Em 2019, lançamos um documento nesse sentido, chamado de Carta Compromisso. É, na verdade, o ESG da Mineração do Brasil. O documento lista compromissos, metas que a indústria da mineração pretende atingir em 12 áreas e, assim, melhorar seus indicadores em vários aspectos.
Entre essas 12 áreas estão o relacionamento com comunidades; inovação; inclusão e diversidade; uso de água e de energia; segurança operacional e segurança ocupacional; entre outras.
Temos também iniciativas que se relacionam com esses compromissos, como o TSM Brasil, um conjunto de boas práticas criado no Canadá e que estamos adaptando para a realidade da mineração do Brasil. Com ações como essas queremos promover uma intensa, profícua e necessária transformação da mineração do Brasil.
M&E – Como o setor de máquinas e equipamentos pode contribuir com as mineradoras nesses quesitos?

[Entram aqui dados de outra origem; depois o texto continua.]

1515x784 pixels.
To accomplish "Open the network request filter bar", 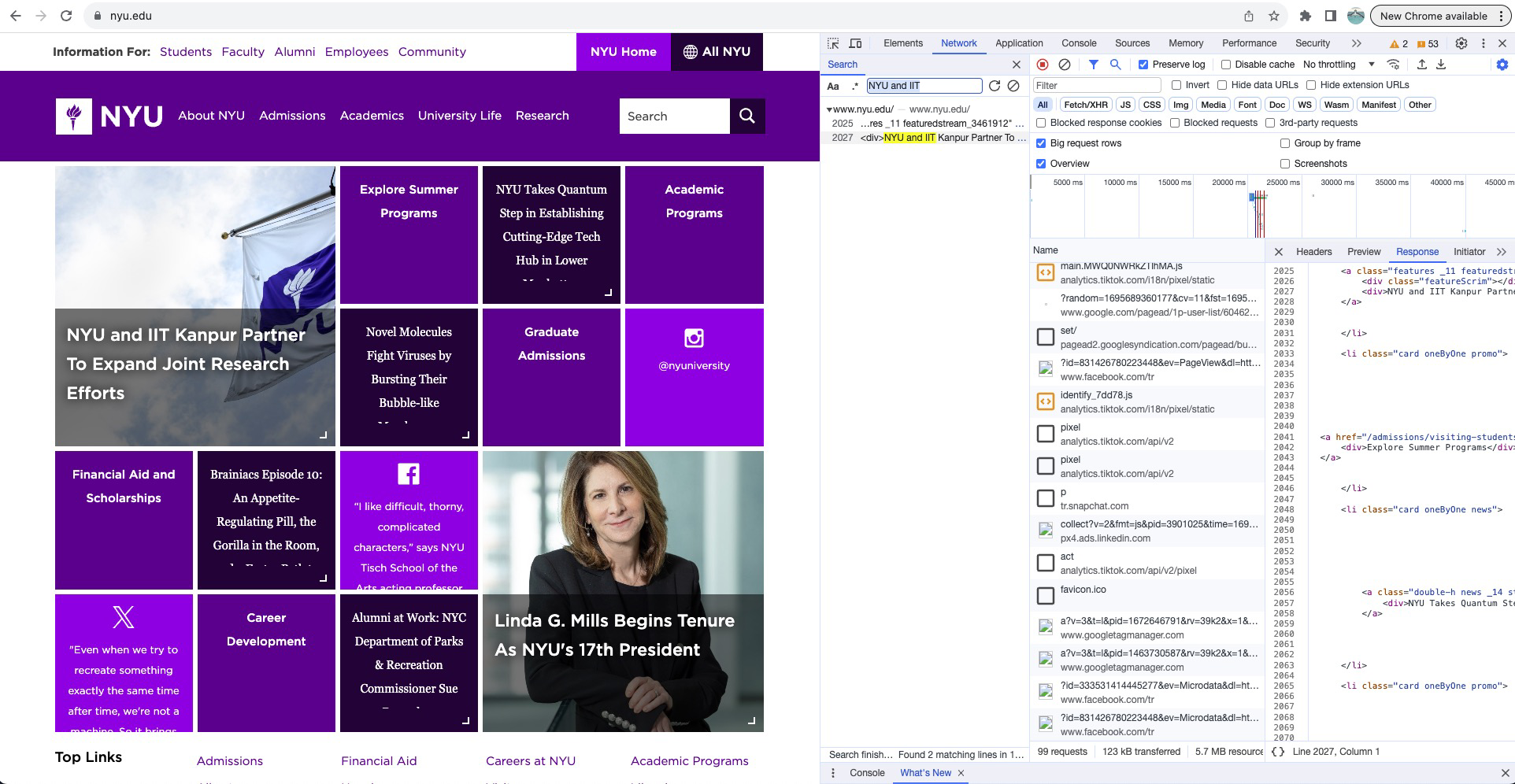I will pyautogui.click(x=1093, y=65).
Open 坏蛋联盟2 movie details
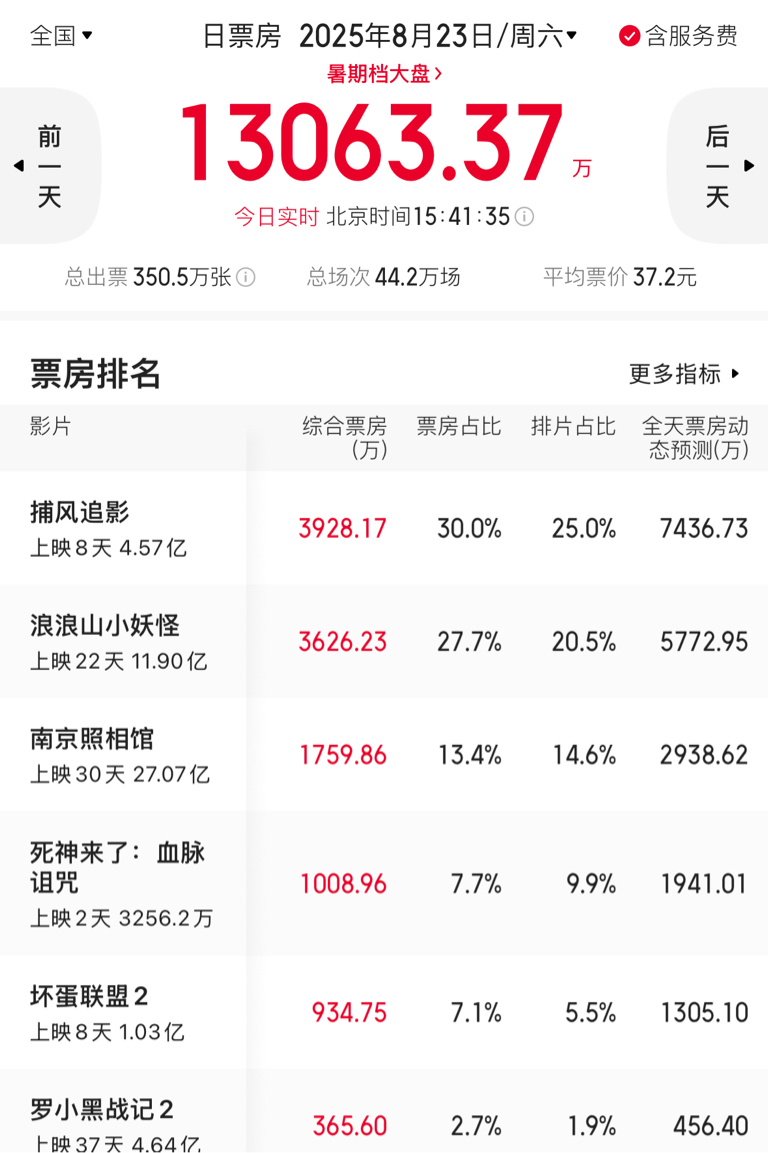This screenshot has height=1153, width=769. click(x=384, y=1012)
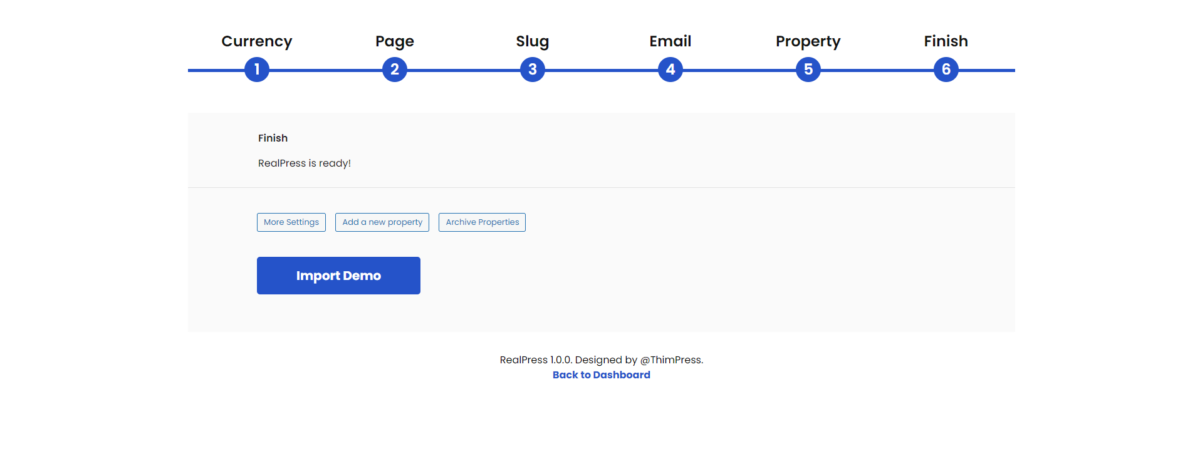Follow the Back to Dashboard link
The width and height of the screenshot is (1200, 461).
(601, 375)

Penido – Acredito que buscando uma maior aproximação junto ao setor mineral para conhecer suas necessidades e objetivos em termos de práticas sustentáveis. O Ibram é o principal canal para isso. É possível agir para aproximar as mineradoras das novas tecnologias, dos novos equipamentos. E as companhias de máquinas e equipamentos podem participar das iniciativas do Ibram e das mineradoras, como o Mining Hub, dos eventos do setor mineral, que são palcos abertos e acessíveis para conhecer em detalhes os rumos dessa indústria e para fazer negócios no longo prazo.
M&E – Quais os desafios do setor?
Penido – O principal é avançar em seu processo de transformação, ou seja, torná-lo ainda mais seguro, responsável e sustentável, e, naturalmente, obter o reconhecimento público por este esforço. Outro desafio importante é mudar conceitos, ou seja, expor argumentos às pessoas em geral de que a mineração é uma atividade essencial, de utilidade pública, estratégica e parceria do desenvolvimento socioeconômico. Não é apenas uma ‘fábrica de gerar riquezas econômicas’. É muito mais do que isso e precisa despertar orgulho e receber apoio dos brasileiros para expandir seus horizontes e, por consequência, suas contribuições ao progresso dos brasileiros.
M&E – A feira e o congresso foram on-line. Quais os destaques em termos de tecnologias e tendências?
Penido – Na EXPOSIbram um destaque para o setor de máquinas e equipamentos foram as rodadas de negócio, quando 25 mineradoras – ou empresas que têm mineração entre seus negócios – receberam centenas de fornecedores em reuniões virtuais para conhecerem produtos, serviços e conduzirem contratações.
Entre as empresas estiveram Alcoa; AMG Brazil; Ampar (Central de Negócios); Anglo American; AngloGold Ashanti; Appian Capital Brazil; Bemisa; Brasil Grafite Mineração – Grupo South Star; Ecomining America; Extrafilito Mineração Indústria e Comércio; Ferro+ Mineração; Fides Mining; Gerdau; Intercement Brasil; Kinross; LafargeHolcim; Jaguar Mining; Mineração Taboca; Mineração Usiminas; Mosaic Fertilizantes; Nexa Resources; Nova América Mineração; SAFM Mineração; Vale e Yamana Gold.
O Congresso Brasileiro de Mineração, por sua vez, trouxe debates com especialistas brasileiros e estrangeiros sobre diversos temas, com painéis sobre “Economia mineral e as perspectivas de mercado”, “Segurança de processos na indústria mineral”, “Aprimoramento da agenda regulatória no setor”, “Economia circular na mineração”, “Rede de financiamentos para a mineração”, entre outros assuntos.